▶ _WHAT TO PRODUCE_
Where the line containing "Viewport: 1191px width, 939px height." appears in the records below, begin there and write out each line exactly until the last one, and nothing more.

▶ _AVAILABLE DATA_
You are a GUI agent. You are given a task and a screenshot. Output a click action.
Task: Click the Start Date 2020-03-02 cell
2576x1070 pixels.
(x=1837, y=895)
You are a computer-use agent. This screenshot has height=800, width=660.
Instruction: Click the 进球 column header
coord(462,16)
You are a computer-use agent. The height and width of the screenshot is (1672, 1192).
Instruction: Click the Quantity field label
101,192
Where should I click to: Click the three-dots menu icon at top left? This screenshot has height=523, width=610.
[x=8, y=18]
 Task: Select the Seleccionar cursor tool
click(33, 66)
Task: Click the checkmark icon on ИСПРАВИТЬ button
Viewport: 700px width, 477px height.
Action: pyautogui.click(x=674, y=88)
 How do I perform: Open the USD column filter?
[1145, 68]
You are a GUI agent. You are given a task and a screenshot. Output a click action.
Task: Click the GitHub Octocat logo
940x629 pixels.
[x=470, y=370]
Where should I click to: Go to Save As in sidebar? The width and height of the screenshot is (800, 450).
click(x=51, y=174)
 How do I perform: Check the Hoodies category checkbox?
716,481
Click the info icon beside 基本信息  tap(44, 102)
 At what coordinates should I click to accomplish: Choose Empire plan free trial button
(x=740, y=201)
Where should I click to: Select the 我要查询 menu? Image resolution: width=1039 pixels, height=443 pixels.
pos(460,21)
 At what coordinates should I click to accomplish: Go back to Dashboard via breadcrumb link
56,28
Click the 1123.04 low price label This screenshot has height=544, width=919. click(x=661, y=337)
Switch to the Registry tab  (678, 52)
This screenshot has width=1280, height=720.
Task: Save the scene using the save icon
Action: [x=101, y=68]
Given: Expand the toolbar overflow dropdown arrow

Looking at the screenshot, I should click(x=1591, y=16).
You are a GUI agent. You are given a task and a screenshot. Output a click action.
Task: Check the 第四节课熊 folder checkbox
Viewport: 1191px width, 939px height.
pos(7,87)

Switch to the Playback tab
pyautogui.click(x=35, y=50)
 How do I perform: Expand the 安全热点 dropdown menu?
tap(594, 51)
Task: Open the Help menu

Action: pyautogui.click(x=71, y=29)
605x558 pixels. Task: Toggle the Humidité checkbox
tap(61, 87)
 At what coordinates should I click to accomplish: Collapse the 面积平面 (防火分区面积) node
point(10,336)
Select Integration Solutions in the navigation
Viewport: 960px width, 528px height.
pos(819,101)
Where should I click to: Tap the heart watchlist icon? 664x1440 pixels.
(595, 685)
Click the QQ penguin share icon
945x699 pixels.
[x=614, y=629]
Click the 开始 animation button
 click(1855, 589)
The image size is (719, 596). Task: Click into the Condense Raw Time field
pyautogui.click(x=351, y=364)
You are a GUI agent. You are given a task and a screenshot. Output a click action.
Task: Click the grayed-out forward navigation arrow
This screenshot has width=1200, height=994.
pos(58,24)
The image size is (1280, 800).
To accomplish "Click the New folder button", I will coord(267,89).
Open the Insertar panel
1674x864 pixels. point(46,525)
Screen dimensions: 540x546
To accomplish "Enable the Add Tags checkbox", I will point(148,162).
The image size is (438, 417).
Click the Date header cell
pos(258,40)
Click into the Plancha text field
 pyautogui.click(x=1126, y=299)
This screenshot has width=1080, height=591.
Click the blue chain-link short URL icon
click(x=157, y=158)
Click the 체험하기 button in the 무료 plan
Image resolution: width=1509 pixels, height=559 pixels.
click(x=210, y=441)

▶ _SOLUTION TO THIS PROBLEM_
Viewport: 1191px width, 939px height.
pos(7,87)

Switch to the Playback tab
pyautogui.click(x=35, y=50)
 How do I perform: Expand the 安全热点 dropdown menu?
tap(594, 51)
Task: Open the Help menu

Action: pyautogui.click(x=71, y=29)
605x558 pixels. Task: Toggle the Humidité checkbox
tap(61, 87)
 At what coordinates should I click to accomplish: Collapse the 面积平面 (防火分区面积) node
point(10,336)
Select Integration Solutions in the navigation
Viewport: 960px width, 528px height.
pos(819,101)
Where should I click to: Tap the heart watchlist icon? 664x1440 pixels.
(595, 685)
Click the QQ penguin share icon
945x699 pixels.
[x=614, y=629]
Click the 开始 animation button
 click(1855, 589)
The image size is (719, 596). Task: Click into the Condense Raw Time field
pyautogui.click(x=351, y=364)
You are a GUI agent. You are given a task and a screenshot. Output a click action.
Task: Click the grayed-out forward navigation arrow
This screenshot has width=1200, height=994.
pos(58,24)
The image size is (1280, 800).
To accomplish "Click the New folder button", I will coord(267,89).
Open the Insertar panel
1674x864 pixels. point(46,525)
Screen dimensions: 540x546
To accomplish "Enable the Add Tags checkbox", I will point(148,162).
The image size is (438, 417).
Click the Date header cell
pos(258,40)
Click into the Plancha text field
 pyautogui.click(x=1126, y=299)
This screenshot has width=1080, height=591.
Click the blue chain-link short URL icon
click(x=157, y=158)
Click the 체험하기 button in the 무료 plan
Image resolution: width=1509 pixels, height=559 pixels.
click(x=210, y=441)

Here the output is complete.